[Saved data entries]

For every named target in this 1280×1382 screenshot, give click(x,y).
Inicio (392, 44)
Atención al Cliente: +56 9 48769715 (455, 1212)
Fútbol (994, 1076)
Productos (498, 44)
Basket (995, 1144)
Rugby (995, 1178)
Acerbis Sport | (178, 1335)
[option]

## [TASK TO CARRY OUT]
Nothing but the lines from the one with "Fútbol (994, 1076)" through the last line of the data should appear; print them exactly.

## [EXPECTED OUTPUT]
Fútbol (994, 1076)
Productos (498, 44)
Basket (995, 1144)
Rugby (995, 1178)
Acerbis Sport | (178, 1335)
[option]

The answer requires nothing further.